Okay, so if you're afraid of cheesie blogs, don't read this one. If, like me, there's a hidden romantic hidden in that heart of yours ... read on.
I am single. Lately, it seems that there's a stigma attached to that word. People have started to look at me funny when I say it. Almost as if they're asking themselves the silent question, what's wrong with her that she's not married yet? There's more to being single than having to check that box on all those stupid government / survey forms. Being single means being the odd one out at the movies-the one stuck in the middle of all the couples who want their space. Being single means not having a partner to sit on the ferris wheel with. Being single means that I'm on a journey, still searching.
It's difficult not to get a complex when dating. After you go through a certain number of dates you don't care for, you start to believe that it's just not out there; you're never going to find someone who makes your heart beat faster, takes the time to get to know you and who loves you for who you are. It's difficult not to believe that there's something wrong with you; you start to feel you're broken. Your friends tell you that you're too picky; you should stay with the person you have.

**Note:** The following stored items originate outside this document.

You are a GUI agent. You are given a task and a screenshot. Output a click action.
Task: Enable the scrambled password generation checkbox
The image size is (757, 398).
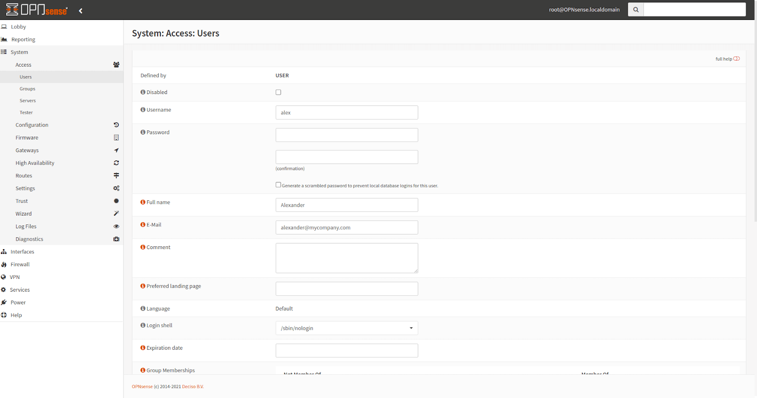tap(278, 185)
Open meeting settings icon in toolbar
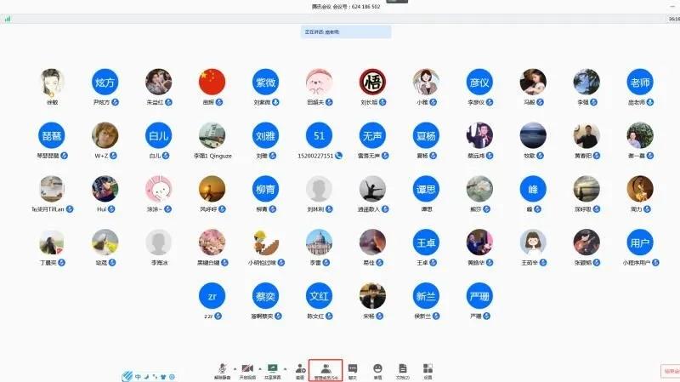The width and height of the screenshot is (680, 382). [428, 369]
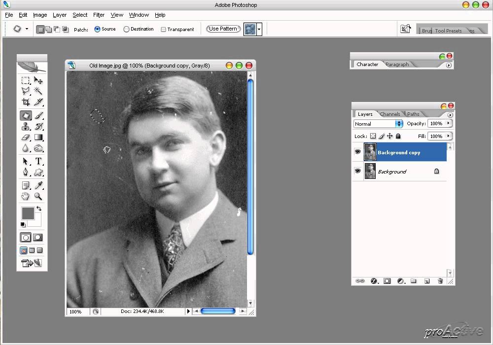This screenshot has height=345, width=493.
Task: Click the foreground color swatch
Action: 28,213
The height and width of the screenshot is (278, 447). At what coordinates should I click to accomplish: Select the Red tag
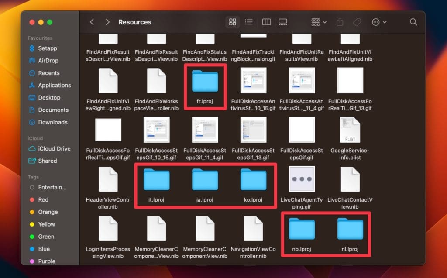(43, 199)
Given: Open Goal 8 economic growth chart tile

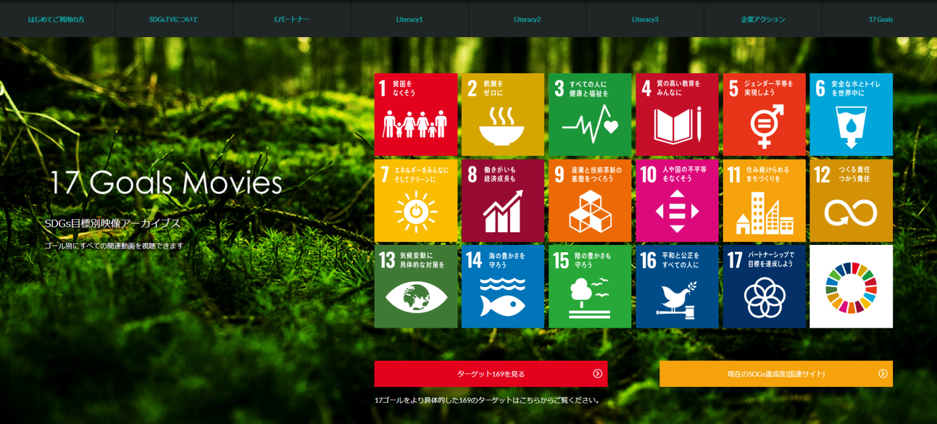Looking at the screenshot, I should coord(503,201).
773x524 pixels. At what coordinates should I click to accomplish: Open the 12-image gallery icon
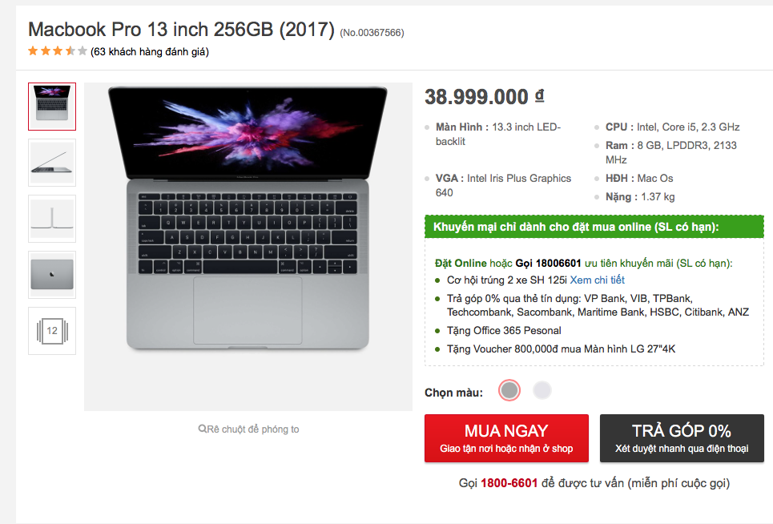52,331
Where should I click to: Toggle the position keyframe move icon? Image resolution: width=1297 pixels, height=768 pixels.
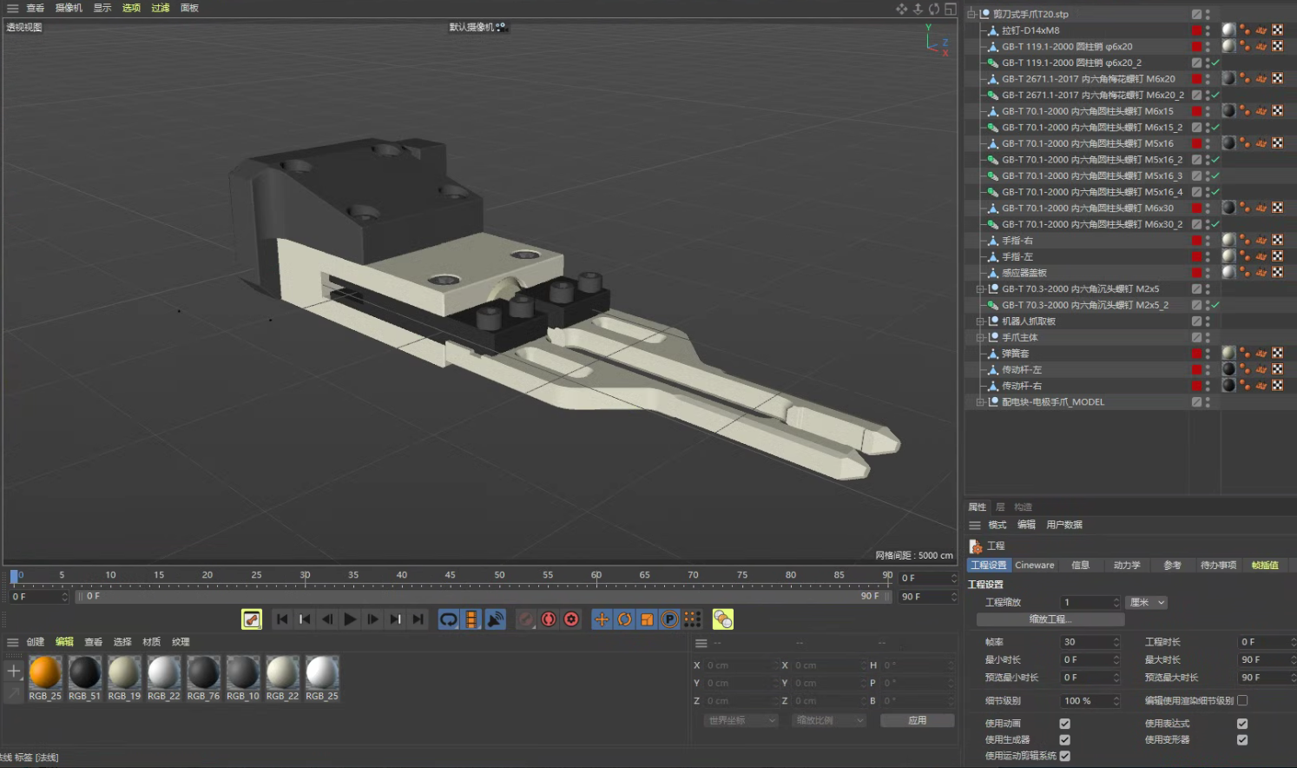(602, 619)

When I was with S, I spent years of my life almost satisfied. I had convinced myself that he was the best thing that was ever going to happen to me. And yet, I would often find my mind wandering to the idea of someone else-someone a little more romantic, a little more loving, a little ... different. When I first started spending time with J, I had hoped he'd convince me that staying with S was the right thing to do. Only, he had no idea the impact he would have on me.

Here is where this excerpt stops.